Why is this important

Health insurers increasingly use AI algorithms to deny claims, determine coverage eligibility, and manage utilization—decisions that directly impact patient access to medical care. Without transparency requirements, patients and providers cannot understand or challenge these automated denials, potentially trapping them in disputes with algorithmic systems they cannot see. This bill attempts to create visibility into a largely opaque process that affects millions of healthcare decisions annually.
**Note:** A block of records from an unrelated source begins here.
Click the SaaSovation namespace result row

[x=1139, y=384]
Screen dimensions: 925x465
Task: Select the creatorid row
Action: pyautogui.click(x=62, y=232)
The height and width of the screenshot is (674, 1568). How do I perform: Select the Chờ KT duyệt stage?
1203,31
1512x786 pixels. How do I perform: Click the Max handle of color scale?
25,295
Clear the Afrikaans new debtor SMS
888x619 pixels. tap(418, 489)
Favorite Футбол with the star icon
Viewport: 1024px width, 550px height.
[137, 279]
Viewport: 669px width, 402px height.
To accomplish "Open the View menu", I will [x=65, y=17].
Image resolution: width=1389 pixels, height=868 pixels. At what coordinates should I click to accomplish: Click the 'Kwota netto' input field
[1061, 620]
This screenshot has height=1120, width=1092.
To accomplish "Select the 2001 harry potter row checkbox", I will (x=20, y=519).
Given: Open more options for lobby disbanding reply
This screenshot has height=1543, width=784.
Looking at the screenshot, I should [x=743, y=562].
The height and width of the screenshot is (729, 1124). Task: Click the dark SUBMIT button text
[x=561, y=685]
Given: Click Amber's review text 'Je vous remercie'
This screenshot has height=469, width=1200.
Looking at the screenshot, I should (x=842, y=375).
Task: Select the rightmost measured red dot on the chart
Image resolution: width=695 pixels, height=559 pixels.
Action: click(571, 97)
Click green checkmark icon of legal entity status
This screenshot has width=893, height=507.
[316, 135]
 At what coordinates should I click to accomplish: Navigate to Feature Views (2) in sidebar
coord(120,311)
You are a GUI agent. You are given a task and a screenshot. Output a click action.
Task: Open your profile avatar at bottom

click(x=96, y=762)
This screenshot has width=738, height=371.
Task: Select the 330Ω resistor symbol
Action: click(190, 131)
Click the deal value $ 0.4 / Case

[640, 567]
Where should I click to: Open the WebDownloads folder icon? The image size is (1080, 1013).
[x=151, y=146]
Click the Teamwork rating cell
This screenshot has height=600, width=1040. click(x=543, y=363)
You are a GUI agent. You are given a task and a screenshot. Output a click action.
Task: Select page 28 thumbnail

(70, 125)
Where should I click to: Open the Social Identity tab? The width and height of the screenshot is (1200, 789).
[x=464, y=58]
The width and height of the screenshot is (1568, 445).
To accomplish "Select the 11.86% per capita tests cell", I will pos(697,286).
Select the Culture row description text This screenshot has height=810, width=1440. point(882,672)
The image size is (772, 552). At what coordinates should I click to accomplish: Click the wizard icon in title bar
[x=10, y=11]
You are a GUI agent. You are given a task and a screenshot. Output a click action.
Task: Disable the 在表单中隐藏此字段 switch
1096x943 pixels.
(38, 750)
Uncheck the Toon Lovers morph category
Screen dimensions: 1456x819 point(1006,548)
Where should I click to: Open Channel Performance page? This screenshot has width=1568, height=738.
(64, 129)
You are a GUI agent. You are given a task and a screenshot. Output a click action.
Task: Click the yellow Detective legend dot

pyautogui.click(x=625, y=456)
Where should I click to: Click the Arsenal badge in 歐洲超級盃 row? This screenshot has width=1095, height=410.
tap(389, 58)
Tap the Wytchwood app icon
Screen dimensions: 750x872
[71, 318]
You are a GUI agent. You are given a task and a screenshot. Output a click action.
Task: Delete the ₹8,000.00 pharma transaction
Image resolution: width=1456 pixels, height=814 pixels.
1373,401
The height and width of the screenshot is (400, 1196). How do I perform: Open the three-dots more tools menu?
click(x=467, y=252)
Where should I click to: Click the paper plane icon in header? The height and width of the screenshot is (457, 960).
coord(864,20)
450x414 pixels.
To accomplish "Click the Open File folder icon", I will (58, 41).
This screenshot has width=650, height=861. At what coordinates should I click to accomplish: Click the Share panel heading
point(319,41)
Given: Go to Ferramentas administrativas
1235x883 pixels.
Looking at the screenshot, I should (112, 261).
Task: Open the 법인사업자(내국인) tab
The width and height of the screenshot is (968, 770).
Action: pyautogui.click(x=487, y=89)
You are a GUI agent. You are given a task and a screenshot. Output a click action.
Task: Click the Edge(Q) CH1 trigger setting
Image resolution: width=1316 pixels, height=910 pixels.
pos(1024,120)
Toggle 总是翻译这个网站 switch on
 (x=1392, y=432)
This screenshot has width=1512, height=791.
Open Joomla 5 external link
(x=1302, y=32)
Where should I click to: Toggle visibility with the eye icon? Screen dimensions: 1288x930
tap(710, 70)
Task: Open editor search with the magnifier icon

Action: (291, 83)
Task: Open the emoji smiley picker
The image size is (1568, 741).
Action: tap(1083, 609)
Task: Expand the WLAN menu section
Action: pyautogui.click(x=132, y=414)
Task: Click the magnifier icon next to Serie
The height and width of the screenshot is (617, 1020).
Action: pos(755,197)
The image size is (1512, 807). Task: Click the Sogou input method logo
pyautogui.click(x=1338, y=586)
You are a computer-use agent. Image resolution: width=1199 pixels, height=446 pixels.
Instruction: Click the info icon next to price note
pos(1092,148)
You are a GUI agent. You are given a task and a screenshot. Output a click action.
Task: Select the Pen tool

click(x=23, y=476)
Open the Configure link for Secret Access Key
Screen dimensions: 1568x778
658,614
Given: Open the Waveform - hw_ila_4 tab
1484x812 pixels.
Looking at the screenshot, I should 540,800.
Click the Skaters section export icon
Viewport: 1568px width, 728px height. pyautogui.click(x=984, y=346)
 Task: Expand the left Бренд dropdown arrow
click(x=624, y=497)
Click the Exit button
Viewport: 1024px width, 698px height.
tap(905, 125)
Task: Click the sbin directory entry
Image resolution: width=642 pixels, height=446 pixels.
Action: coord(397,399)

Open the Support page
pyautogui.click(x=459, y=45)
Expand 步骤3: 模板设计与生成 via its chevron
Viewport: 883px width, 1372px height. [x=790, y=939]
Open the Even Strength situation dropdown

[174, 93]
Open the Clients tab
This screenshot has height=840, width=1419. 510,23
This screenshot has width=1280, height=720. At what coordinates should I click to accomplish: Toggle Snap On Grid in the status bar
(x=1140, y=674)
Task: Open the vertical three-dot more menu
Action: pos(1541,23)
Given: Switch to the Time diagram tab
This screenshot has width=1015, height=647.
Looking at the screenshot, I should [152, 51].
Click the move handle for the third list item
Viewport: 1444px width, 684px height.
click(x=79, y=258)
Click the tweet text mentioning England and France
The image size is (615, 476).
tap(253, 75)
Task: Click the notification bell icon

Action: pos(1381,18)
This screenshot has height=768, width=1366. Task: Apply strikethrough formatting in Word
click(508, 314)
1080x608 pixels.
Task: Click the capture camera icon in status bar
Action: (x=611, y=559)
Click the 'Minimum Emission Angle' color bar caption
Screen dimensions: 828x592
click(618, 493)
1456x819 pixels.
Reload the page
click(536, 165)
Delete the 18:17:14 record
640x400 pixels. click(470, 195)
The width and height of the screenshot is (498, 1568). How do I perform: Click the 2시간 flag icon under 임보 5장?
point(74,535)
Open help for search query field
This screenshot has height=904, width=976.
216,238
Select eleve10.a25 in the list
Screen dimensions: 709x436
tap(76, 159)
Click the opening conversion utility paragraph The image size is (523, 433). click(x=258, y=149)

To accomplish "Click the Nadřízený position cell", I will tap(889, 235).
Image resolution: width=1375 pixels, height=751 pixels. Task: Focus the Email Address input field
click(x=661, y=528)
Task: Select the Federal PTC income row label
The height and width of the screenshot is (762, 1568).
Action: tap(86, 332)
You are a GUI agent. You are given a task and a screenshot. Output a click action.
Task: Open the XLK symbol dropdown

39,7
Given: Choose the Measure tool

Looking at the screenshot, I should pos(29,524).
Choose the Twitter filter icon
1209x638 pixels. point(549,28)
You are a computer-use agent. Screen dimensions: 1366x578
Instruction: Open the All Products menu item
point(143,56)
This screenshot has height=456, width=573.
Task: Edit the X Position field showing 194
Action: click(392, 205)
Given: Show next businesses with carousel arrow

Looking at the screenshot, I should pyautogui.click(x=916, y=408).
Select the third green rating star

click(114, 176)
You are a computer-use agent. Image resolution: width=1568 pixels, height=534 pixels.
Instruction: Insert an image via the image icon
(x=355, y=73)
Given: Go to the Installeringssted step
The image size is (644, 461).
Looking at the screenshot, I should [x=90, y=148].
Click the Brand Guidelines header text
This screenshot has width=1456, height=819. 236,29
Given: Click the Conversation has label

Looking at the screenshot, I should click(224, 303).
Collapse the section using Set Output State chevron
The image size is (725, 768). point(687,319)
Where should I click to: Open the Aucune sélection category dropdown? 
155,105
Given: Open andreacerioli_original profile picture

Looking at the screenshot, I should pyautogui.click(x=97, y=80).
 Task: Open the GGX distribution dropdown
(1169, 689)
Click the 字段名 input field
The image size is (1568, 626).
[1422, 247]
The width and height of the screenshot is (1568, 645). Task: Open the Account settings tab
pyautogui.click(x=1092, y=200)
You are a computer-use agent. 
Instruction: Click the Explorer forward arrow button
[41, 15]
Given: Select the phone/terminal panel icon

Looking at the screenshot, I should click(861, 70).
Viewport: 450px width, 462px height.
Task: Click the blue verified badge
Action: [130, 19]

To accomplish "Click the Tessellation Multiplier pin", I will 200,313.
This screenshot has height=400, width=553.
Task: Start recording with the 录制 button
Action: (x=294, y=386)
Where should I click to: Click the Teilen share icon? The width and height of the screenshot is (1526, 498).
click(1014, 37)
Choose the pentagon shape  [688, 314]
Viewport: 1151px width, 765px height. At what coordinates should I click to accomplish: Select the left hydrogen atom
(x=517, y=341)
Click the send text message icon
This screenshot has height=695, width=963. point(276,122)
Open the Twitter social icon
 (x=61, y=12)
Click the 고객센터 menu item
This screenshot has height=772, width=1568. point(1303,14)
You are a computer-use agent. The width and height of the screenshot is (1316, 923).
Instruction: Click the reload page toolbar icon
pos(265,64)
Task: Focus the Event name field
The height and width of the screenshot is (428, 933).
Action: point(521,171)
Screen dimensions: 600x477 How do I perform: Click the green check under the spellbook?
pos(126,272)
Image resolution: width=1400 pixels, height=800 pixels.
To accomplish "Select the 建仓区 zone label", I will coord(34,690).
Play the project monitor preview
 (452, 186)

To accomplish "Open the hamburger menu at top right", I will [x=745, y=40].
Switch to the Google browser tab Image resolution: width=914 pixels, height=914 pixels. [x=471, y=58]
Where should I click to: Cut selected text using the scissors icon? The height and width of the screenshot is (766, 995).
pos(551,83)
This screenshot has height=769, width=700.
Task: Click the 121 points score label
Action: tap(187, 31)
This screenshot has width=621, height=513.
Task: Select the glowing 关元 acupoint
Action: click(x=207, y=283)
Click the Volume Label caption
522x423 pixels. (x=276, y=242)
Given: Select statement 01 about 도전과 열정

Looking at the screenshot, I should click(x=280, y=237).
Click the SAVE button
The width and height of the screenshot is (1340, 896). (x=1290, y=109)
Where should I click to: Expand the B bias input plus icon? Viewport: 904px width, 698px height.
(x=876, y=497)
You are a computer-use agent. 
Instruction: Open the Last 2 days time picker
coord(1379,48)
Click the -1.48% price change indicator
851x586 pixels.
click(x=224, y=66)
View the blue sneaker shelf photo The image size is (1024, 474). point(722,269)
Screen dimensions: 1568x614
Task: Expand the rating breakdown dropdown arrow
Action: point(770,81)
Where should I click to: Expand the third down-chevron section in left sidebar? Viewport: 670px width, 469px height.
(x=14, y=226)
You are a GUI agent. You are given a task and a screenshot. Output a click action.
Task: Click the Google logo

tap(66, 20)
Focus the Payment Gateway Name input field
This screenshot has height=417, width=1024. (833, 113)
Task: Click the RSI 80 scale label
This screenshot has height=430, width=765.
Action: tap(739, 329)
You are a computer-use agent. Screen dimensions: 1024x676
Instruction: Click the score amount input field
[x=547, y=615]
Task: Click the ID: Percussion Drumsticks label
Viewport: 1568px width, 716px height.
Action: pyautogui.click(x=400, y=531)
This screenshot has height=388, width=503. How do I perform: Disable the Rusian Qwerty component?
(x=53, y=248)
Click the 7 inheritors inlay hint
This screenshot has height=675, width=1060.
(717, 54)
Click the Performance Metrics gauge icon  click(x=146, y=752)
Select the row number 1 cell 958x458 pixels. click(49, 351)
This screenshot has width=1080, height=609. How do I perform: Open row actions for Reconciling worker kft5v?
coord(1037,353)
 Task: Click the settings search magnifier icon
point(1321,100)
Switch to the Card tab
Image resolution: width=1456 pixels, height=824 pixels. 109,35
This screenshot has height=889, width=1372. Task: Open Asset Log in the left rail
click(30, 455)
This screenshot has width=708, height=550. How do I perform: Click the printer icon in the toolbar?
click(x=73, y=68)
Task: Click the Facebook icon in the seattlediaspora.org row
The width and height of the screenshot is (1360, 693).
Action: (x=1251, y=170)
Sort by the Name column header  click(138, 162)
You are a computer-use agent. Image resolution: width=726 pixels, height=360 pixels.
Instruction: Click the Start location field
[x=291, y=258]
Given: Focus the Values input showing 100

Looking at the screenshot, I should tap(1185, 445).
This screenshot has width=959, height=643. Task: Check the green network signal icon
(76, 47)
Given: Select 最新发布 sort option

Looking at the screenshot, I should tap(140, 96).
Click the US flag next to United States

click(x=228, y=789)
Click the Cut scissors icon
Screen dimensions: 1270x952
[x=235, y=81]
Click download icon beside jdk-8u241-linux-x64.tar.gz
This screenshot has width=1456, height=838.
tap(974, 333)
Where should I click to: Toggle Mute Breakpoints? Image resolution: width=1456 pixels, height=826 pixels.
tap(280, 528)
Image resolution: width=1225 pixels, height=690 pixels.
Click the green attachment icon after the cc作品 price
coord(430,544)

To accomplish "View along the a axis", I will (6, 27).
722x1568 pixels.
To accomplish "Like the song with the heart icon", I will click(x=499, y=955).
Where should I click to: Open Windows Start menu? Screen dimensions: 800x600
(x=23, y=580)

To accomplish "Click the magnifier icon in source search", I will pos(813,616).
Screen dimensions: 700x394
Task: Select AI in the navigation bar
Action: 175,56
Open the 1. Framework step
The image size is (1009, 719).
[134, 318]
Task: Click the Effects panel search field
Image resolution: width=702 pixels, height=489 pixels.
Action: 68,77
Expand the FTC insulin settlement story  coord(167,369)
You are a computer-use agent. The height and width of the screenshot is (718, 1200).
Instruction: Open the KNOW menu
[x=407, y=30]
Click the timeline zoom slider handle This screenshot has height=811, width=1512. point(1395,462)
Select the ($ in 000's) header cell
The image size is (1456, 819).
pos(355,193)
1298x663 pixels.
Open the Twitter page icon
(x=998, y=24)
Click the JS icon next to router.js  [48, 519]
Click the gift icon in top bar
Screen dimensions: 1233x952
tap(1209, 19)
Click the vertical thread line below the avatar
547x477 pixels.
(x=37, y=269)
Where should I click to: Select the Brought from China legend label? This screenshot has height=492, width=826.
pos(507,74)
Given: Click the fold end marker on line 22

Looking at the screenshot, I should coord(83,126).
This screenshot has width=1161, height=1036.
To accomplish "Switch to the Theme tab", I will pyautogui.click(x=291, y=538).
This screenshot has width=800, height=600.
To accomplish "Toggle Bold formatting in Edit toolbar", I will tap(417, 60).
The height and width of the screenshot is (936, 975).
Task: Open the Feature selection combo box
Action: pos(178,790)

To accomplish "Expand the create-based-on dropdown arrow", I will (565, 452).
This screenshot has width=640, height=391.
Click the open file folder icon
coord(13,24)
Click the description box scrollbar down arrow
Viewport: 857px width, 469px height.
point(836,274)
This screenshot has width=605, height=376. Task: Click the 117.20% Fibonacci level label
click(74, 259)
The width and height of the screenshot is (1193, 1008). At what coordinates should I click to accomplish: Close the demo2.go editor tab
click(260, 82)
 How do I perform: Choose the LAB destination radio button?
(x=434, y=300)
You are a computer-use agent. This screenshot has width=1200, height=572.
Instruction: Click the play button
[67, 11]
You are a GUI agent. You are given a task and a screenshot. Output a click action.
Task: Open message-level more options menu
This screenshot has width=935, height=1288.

Potential points of contention

  • Implementation burden: Insurers may argue that detailed AI disclosure requirements are operationally complex and costly, potentially raising premiums for consumers
  • Proprietary concerns: Insurance companies often treat their algorithmic models as trade secrets; mandatory transparency could face legal challenges over intellectual property protection
  • Enforcement clarity: The bill's recent amendments (Substitute A) may lack clear enforcement mechanisms, penalties, or definition of what "transparency" concretely requires, making compliance ambiguous
  • AI system complexity: Modern machine learning models operate in ways even their creators struggle to explain ("black box" problem), raising questions about whether meaningful transparency is technically feasible

Compiled from official sources — confirm details with the bill’s official record.